Masse Critique ?

Le terme de « masse critique » est utilisé dans plusieurs domaines des sciences notamment, et en particulier en physique nucléaire. Il désigne la quantité d’un matériau fissile nécessaire au déclenchement d’une réaction nucléaire en chaîne de fission nucléaire. La masse critique biologique est quand à elle une quantité minimum de bactéries à atteindre afin d’induire une expression de gènes particulier nécessaires au bon fonctionnement du métabolisme. Littéralement, une « masse critique » désigne donc un nombre, un volume ou une quantité qu’il est nécessaire d’atteindre avant qu’une réaction puisse avoir lieu.

Dans le domaine du vélo, il semble que les Chinois soient les premiers à avoir utilisé et mis à profit ce concept de « masse critique » : en effet, alors que le trafic n’était réglementé par aucune signalisation, les véhicules de type automobile ou camion s’imposaient naturellement, par leur nombre, leur volume et leur vitesse. Les cyclistes voulant traverser un carrefour devaient donc attendre de s’être amassés en nombre suffisant afin de pouvoir « forcer » le passage et ainsi couper le flux motorisé. La masse critique est atteinte.

Ces cyclistes chinois n’avaient probablement pas pour but, en s’agglomérant ainsi les uns aux autres, d’interroger sur l’occupation des routes par les véhicules motorisés. Cette question, ce sont d’abord les cyclistes étatsuniens qui l’ont posée ; en effet, alors que des manifestations cyclistes prenaient mensuellement place dans San Francisco depuis plusieurs années, le maire excédé par les « perturbations » provoquées par ces rassemblements cyclistes, tenta d’en interdire la tenue et fit arrêter quelques 200 personnes venues rouler ; il procéda également à la confiscation de centaines de vélos (des véhicules personnels à part entière, faut-il le rappeler ?). La masse critique était alors atteinte. Les décisions prises en faveur du système automobile de cette ville illustrèrent leurs limites. Ces démonstrations cyclistes firent résonance dans le monde entier, notamment à travers « Still we ride », un documentaire sur une répression similaire survenue à New York en 2004.

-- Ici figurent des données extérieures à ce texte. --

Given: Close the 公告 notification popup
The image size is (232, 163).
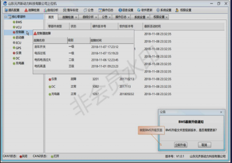Looking at the screenshot, I should pos(221,112).
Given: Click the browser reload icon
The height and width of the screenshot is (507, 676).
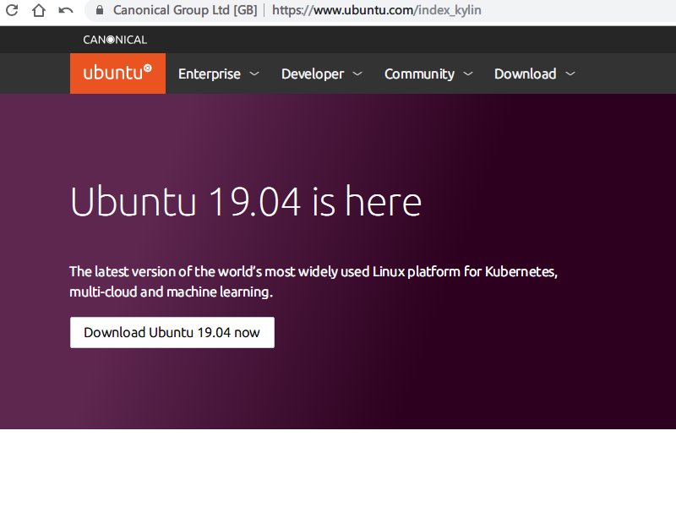Looking at the screenshot, I should [12, 11].
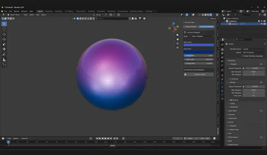
Task: Open the Style Pearl / Metallic dropdown
Action: point(202,37)
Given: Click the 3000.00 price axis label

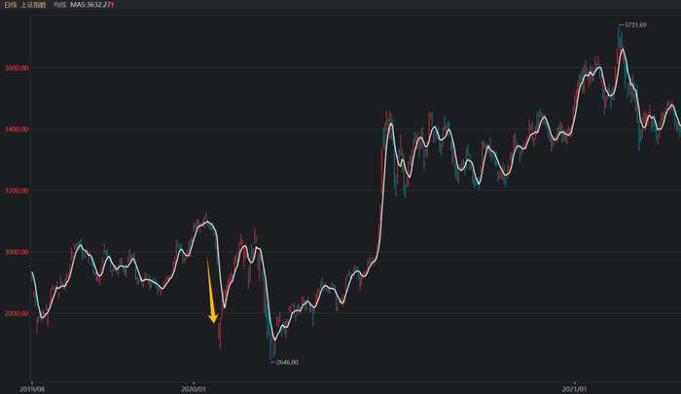Looking at the screenshot, I should point(18,252).
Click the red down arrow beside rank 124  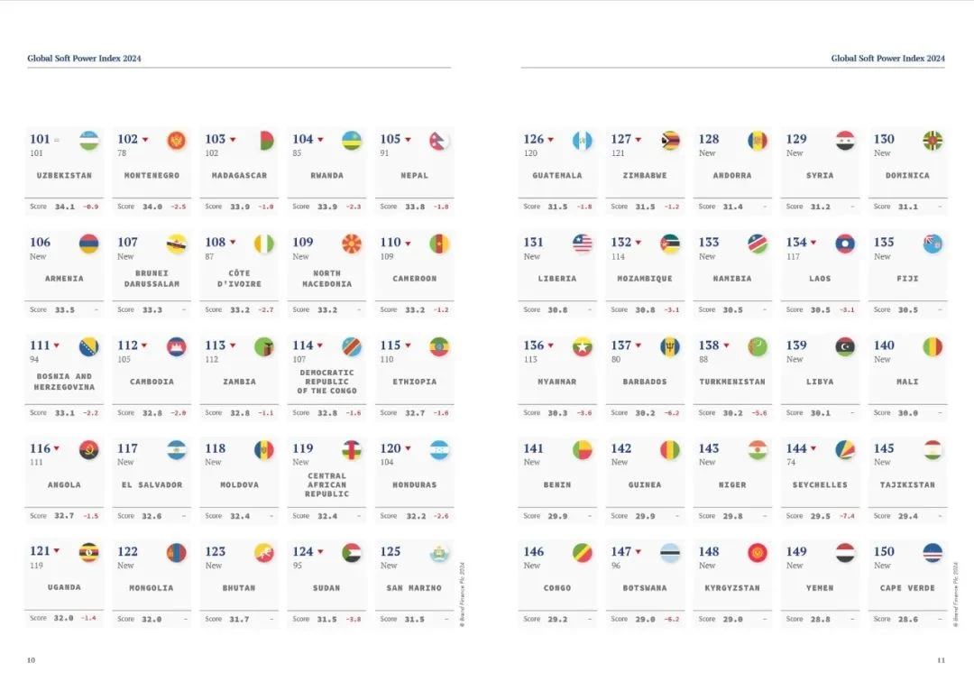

Évidemment, les Américains ne sont pas les premiers à avoir conduit de tels mouvements, mais aujourd’hui, ce sont bien les évènements de San Francisco qui font figure de symbole dans cette lutte (ne parlons pas de guerre :-) des cyclistes urbains contre le modèle « tout-auto-moto », généralisé dans toutes les grandes, moyennes et petites villes du monde.

Des mouvement appelés « vélorution », « carfree network », « placeOvélos » ou encore « Reclaim the streets » fleurissent sur les 5 continents et entretiennent les idées initiées par les premières masses critiques.

En France, les premières « Manifs à Vélo » étaient entrainées par les Amis de la Terre (source www.amisdelaterre.org). C’était au tout début des années 70. Dans le film l’AN 01 de Gébé et Doillon réalisé en 1972, on peut voir des milliers de cyclistes présents lors de ces manifs lancer des slogans comme « Bagnoles, ras-le-bol. Ça pue, ça pollue et ça rend nerveux ! » ou « des vélos ! pas d’autos ! ». La première crise pétrolière pointait le bout de son baril.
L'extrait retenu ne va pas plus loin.